Intan menatap Rachel sejenak, bibirnya mengerucut, lalu berjalan masuk dengan malas. “Apa pun hasil mu, semoga gak bikin malu perusahaan,” katanya sinis.
Rachel berjalan meninggalkan ruangan itu dengan dada sesak. Langkahnya terasa berat, tapi pikirannya jauh lebih berat.
Saat ia melewati lorong perusahaan, pikirannya melayang ke Andrean. Pria itu selalu tampak tenang, dingin, dan penuh rahasia. Tapi Rachel tahu, di balik sikap kerasnya, Andrean pernah menunjukkan kelembutan yang hanya ditujukan untuknya.
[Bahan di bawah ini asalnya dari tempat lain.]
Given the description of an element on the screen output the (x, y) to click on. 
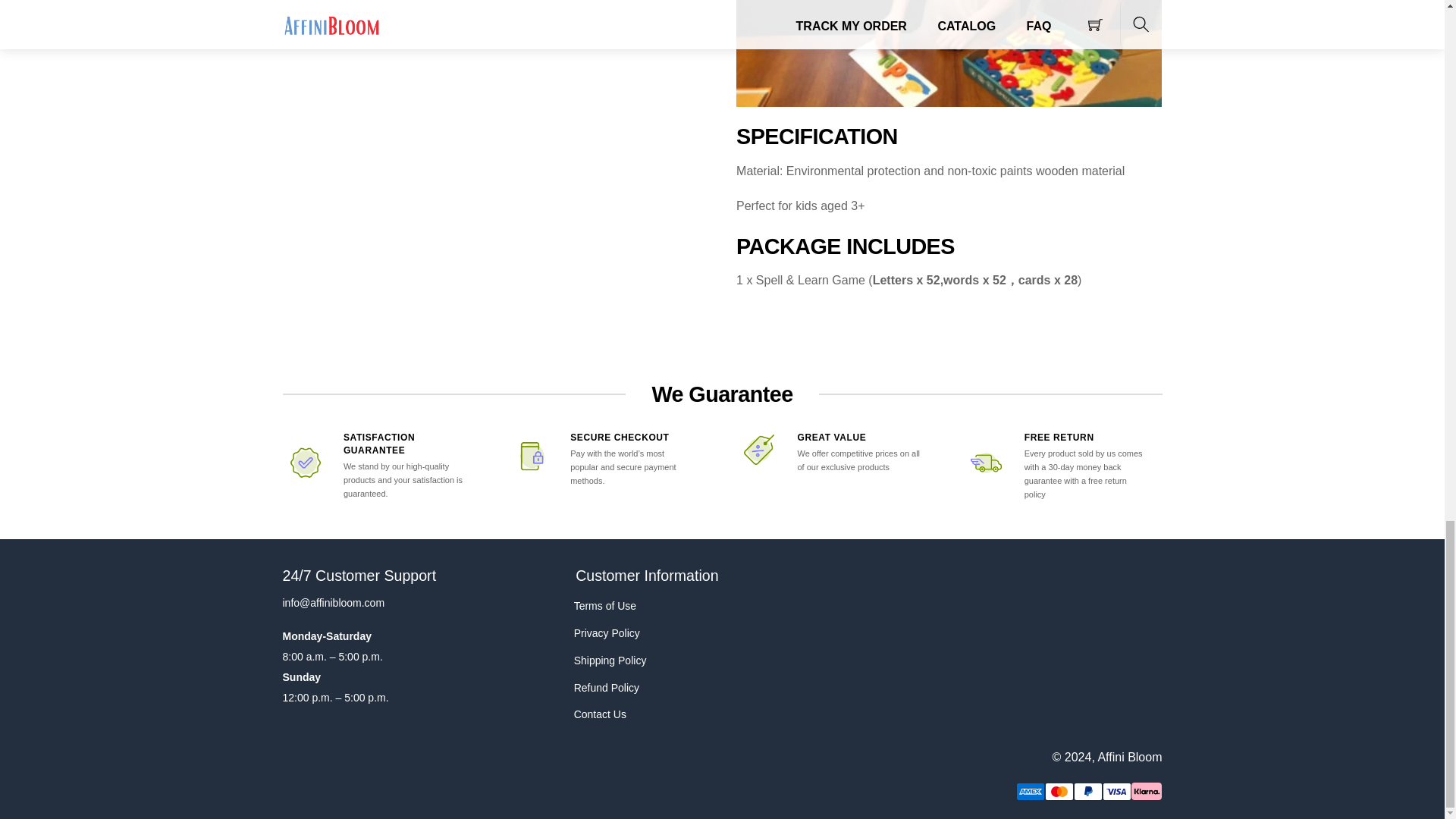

Ia teringat malam itu—malam yang mengubah segalanya. Malam ketika semua batasan runtuh dan yang tersisa hanyalah perasaan yang tak sempat terucap.
“Kalau ini memang anaknya…” gumam Rachel, menggenggam perutnya yang masih datar. “Apa dia akan menerimanya?”
...*******...
Di ruang kerjanya yang megah di lantai atas, Andrean Alexander menatap layar monitornya, tapi pikirannya jauh melayang.
Ia menatap sebuah foto kecil yang terselip di sudut meja—foto dirinya saat masih anak-anak, berdiri di samping seorang gadis kecil yang memiliki tanda lahir di lengan kirinya. Sama persis seperti milik Rachel.
“Hati ini… selalu tertarik padamu sejak pertama kali aku melihatmu lagi,” gumam Andrean, menyentuh pelan ujung fotonya.
Tiba-tiba, ponselnya berdering. Nama yang muncul di layar membuatnya mengerutkan kening—Rizka.
"Sudah dapat hasilnya?" tanya Andrean cepat saat mengangkat telepon.
"Belum sepenuhnya, tapi ada petunjuk kuat. Kita bisa pastikan dalam dua atau tiga hari lagi," jawab Rizka di seberang.
Andrean mengangguk, walau Rizka tak bisa melihatnya. “Baik. Tapi aku perlu tahu satu hal sebelum itu—Rachel… hamil atau tidak?”
Rizka terdiam sejenak sebelum menjawab, “Menurut info dari klinik tempat kalian adakan pemeriksaan, ada satu nama yang hasilnya belum bisa dibuka sembarangan. Dokter yang menangani juga menolak berbagi karena alasan privasi.”
Andrean mengernyit. “Itu pasti Rachel.”
“Sepertinya begitu,” sahut Rizka.
Andrean mematung. Napasnya tertahan.
“Kalau benar dia hamil… dan jika benar itu anakku…” gumamnya pelan, “…aku tidak akan melepaskannya. Tidak lagi.”